Open scutcsq opened 10 months ago
Could you describe how you installed fast_rnnt?
Could you describe how you installed fast_rnnt?
I used pip to install fast_rnnt. Now I have installed the k2 and the problem is solved by using the function in k2.
Hi, we had the same error after the successful building fast_rnnt for AMD using Rocm 5.4 with correct installed pytorch 2.0.1 and torchaudio 0.15.2
File "/home/ubnt/anaconda3/lib/python3.8/site-packages/fast_rnnt/rnnt_loss.py", line 533, in rnnt_loss
scores_and_grads = mutual_information_recursion(
File "/home/ubnt/anaconda3/lib/python3.8/site-packages/fast_rnnt/mutual_information.py", line 294, in mutual_information_recursion
scores = MutualInformationRecursionFunction.apply(
File "/home/ubnt/anaconda3/lib/python3.8/site-packages/torch/autograd/function.py", line 506, in apply
return super().apply(*args, **kwargs) # type: ignore[misc]
File "/home/ubnt/anaconda3/lib/python3.8/site-packages/fast_rnnt/mutual_information.py", line 157, in forward
ans = _fast_rnnt.mutual_information_forward(px, py, boundary, p)
RuntimeError: Failed to find native CUDA module, make sure that you compiled the code with K2_WITH_CUDA.
We want to use only fast_rnnt without k2. We installed it via build from source
git clone https://github.com/danpovey/fast_rnnt.git
cd fast_rnnt
export FT_MAKE_ARGS="-j32"
pip install --verbose fast_rnnt
It seems that Rocm isn't supported in the build.

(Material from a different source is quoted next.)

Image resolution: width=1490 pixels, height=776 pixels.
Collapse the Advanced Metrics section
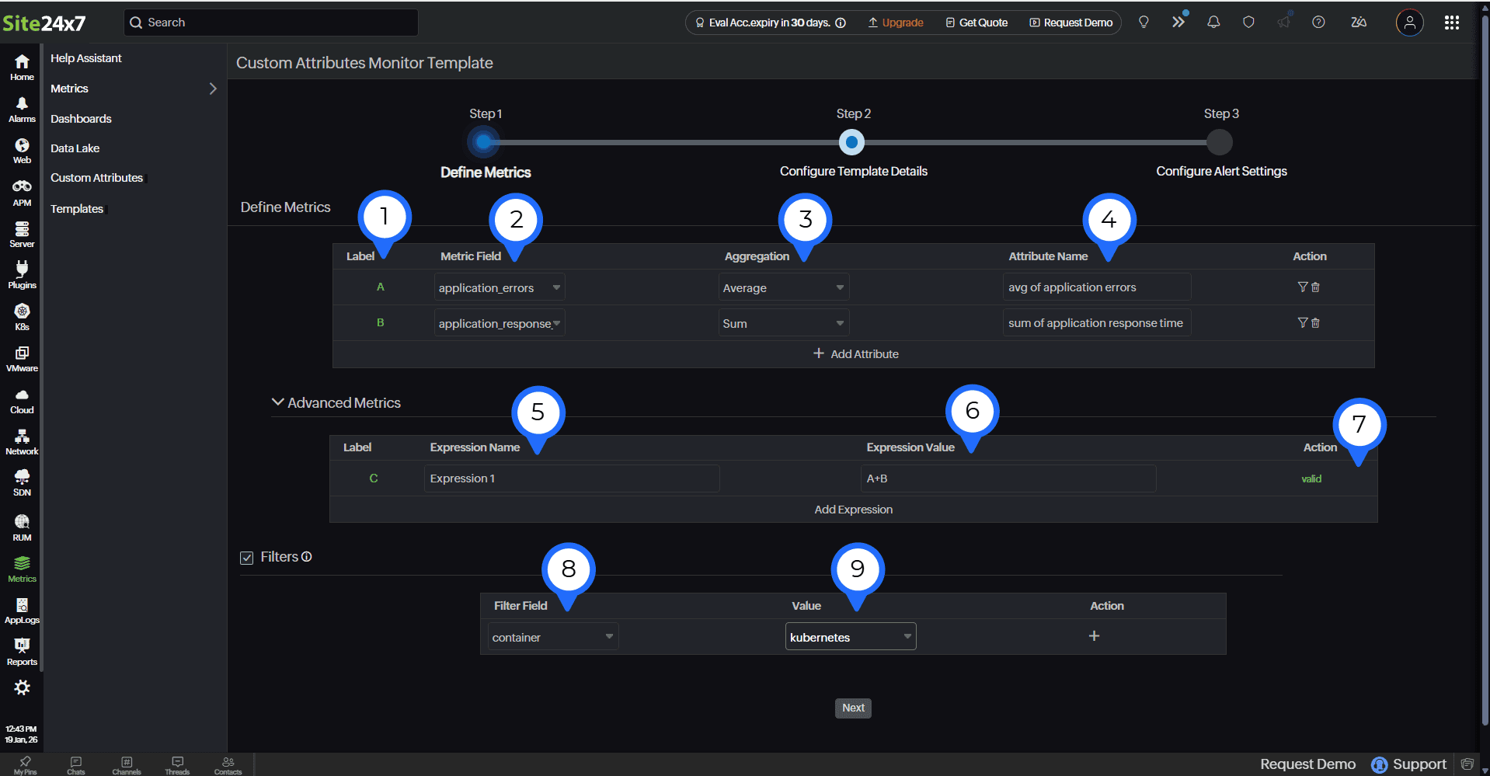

-- No NVCC detected. Disable CUDA support
@bene-ges Basically if pytorch can run on Rocm, fast_rnnt can also run on it. Will have a look at this issue. Thanks!
But the core of fast_rnnt is the CUDA code, no? And I believe Rocm does not use cuda? So would require rewrite to support that??
@danpovey, rocm can compile CUDA code into the amd binary. Most of projects just add the rocm compile commands like Pytorch does. So the Pytorch build system can be an example of right solution Docs
Example of conversion of CUDA code to ROCm code and its compilation (matrix-cuda is just example of cuda code)
on ubuntu:
git clone https://github.com/lzhengchun/matrix-cuda
cd matrix-cuda
/opt/rocm-5.3.0/bin/hipify-clang matrix_cuda.cu
After this a file matrix_cuda.cu.hip
will appear which is source code for ROCm.
Then it can be compiled with HIPCC
/opt/rocm-5.3.0/bin/hipсс matrix_cuda.cu.hip
After this file a.out
will appear
another useful link on porting CUDA (all notations almost identical) https://www.lumi-supercomputer.eu/preparing-codes-for-lumi-converting-cuda-applications-to-hip/
I can help with testing on amd if needed
OK that's interesting. If it's possible for you to add support for ROCM into our build system (which is I think not entirely trivial), then I think we'd appreciate that very much. This kind of thing will no doubt be used more frequently in the future. (Also: apologies for the very late response.)
RuntimeError: Failed to find native CUDA module, make sure that you compiled the code with K2_WITH_CUDA.